Campaign 2012: And then there was one…

Campaign 2012: And then there was one...

Republican presidential candidate Mitt Romney is featured guest of the Independence Hall Tea Party Association at their Tax Day Tea Summit at the Franklin Institute, on Monday, April 16, 2012, in Philadelphia, Pennsylvania.

Josie Little, Politics and Culture Editor

After months of battling his fellow Republican candidates, Mitt Romney has emerged as the last man standing for his party’s nomination. Battered but not broken, he successfully withstood the attacks posed first by Newt Gingrinch and then by Rick Santorum. Now, Romney’s team can focus its energy on defeating its most formidable challenger, President Obama.

Just days ago, Rick Santorum removed himself from the Republican primary race. A favorite among hardline conservatives, Santorum failed to maintain his momentum among the general Republican electorate. Furthermore, he lost to Romney in states like Wisconsin, where he should have been able to win handily. The ill health of his daughter, Bella, also contributed to his decision to leave the race.

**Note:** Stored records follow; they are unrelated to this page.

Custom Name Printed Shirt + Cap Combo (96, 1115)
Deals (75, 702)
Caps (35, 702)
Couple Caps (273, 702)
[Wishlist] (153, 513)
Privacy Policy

With all eyes on Romney, the candidate finally has time to energize his base and shore up support among demographics where he is sorely lagging. From trying to counter criticisms that he is not a true conservative, Romney has channeled his energy into criticizing President Obama’s policies. Political advertisements linking Obama’s energy policy to the rising gas prices have been his more recent attacks in this vein.

Romney’s camp has also attempted to position the candidate in a better light among women, a group which has yet to warm up to him. Through seizing upon a comment made by a Democratic official about Mrs. Romney’s lack of paid work experience, Romney’s team has attempted to paint Obama as something of a misogynist.

The choice of a vice presidential nominee will also afford Romney a way to appeal to demographics which favored Obama in the 2008 election. There is speculation that Romney might make a “game-changer” move in a VP pick, much in the way that Senator McCain temporarily galvanized his base in the choice of Sarah Palin. Senator Marco Rubio, a Cuban-American who represents Florida, is a very likely choice if Romney aims to appeal to America’s growing Hispanic population.

Romney must also tackle the issue of his lack of basic appeal to voters across the political spectrum. Instead of being the candidate known for flip-flopping, Romney must convey a sense of reliability to voters. With the Republican National Convention looming nearer, he has a lot of work to do.